China emphasizes strategic patience and long-term stability, betting on outlasting Western competitors rather than seeking immediate confrontation. State-directed industrial policy focuses on technological self-reliance, engineering capabilities, and large-scale infrastructure projects. Urban development manifests in rapid subway expansion, massive park construction, and prominent skyscrapers that enhance everyday life even amid strict COVID border controls. Political and economic planning prioritize continuity and domestic capability-building to sustain global influence. Observers note that democratic countries can study elements of China's organizational and industrial strengths while maintaining innovation, open markets, and institutional resilience.
Our biggest adversary is waiting for the West to collapse. The game goes to he who outlasts the adversary, and what the Chinese want to do is to just keep things really, really stable and just wait for the Western countries to collapse. Just how powerful has China really become? What does China's leadership really want? If America is in a new Cold War, who's going to win?
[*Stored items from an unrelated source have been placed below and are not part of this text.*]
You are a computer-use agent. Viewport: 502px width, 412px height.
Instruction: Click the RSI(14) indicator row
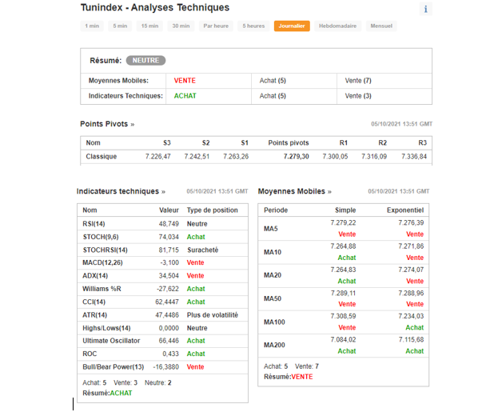(x=94, y=224)
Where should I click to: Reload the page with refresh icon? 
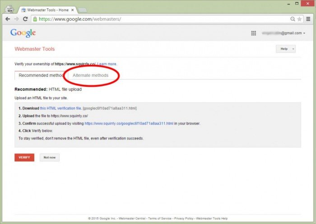(25, 19)
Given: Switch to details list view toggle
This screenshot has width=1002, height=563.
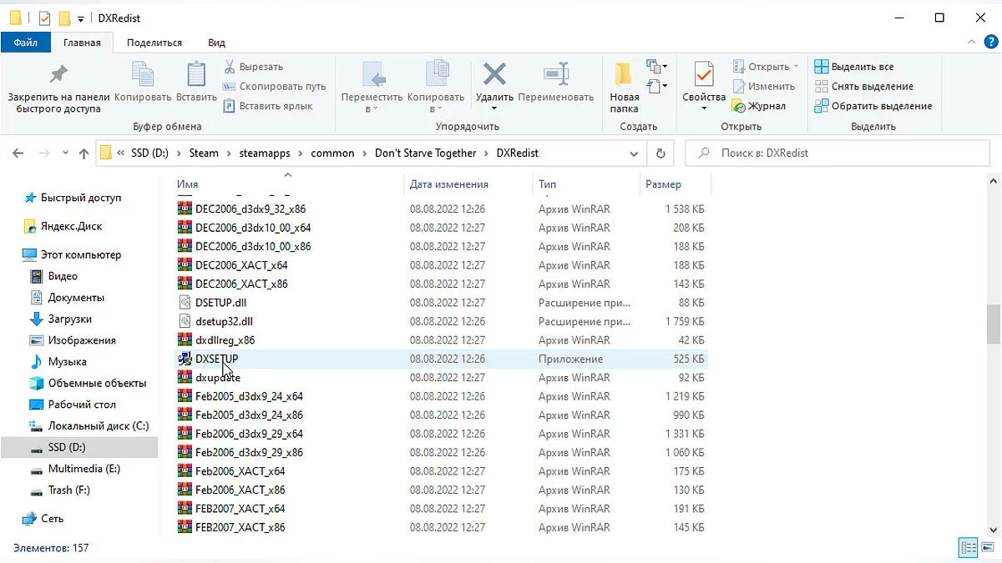Looking at the screenshot, I should 969,548.
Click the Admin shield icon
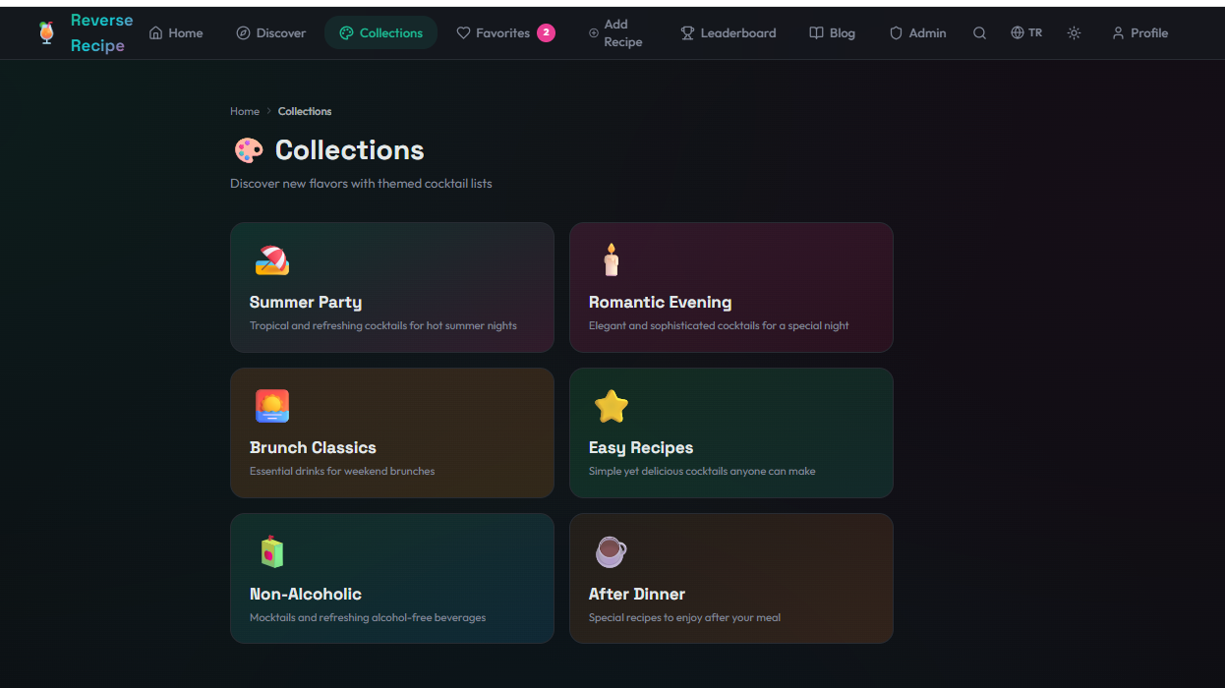Screen dimensions: 1225x688 [x=895, y=32]
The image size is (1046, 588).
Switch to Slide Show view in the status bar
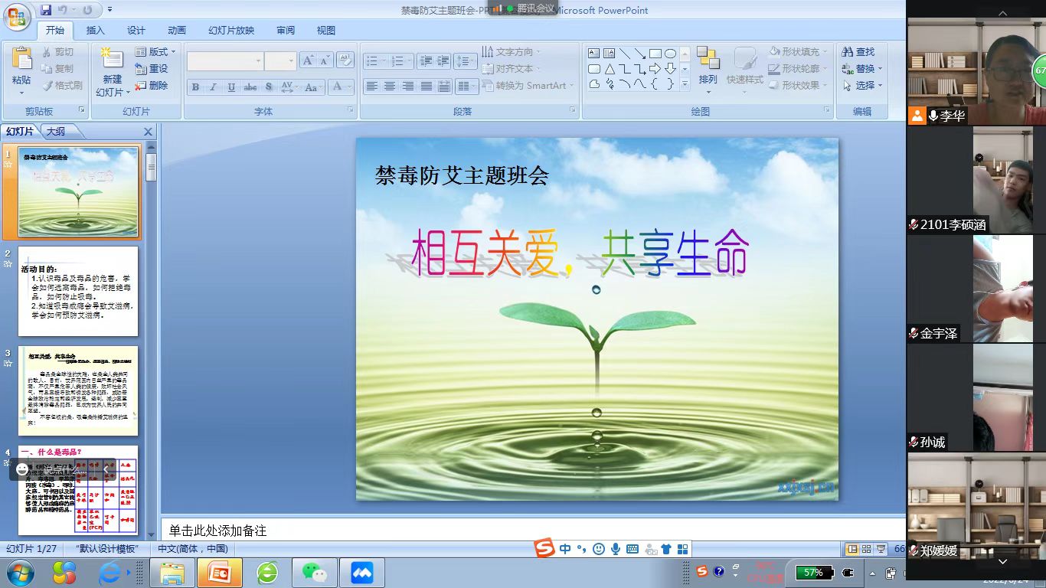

My guest today thinks that the U.S. has a lot to learn from Chinese success, if we want to remain the world's leading power. Dan Wang is a research fellow at Stanford's Hoover Institution and the author of the new book, Breakneck: China's Quest to Engineer the Future. Dan Wang, welcome to Interesting Times. Thank you for having me, Ross. You're very welcome. Thank you for being here.
Here's a vision from 2021. In the summer of 2021, China had closed off its borders to COVID. When I was living in China's richest city, Shanghai, my life was full of ease and full of beauty. You are never very far away from a subway station that are constantly expanding their subway stations. Shanghai had about 500 parks in 2020, and at the end of this year, in 2025, the city government declared that it will have about 1,000 parks.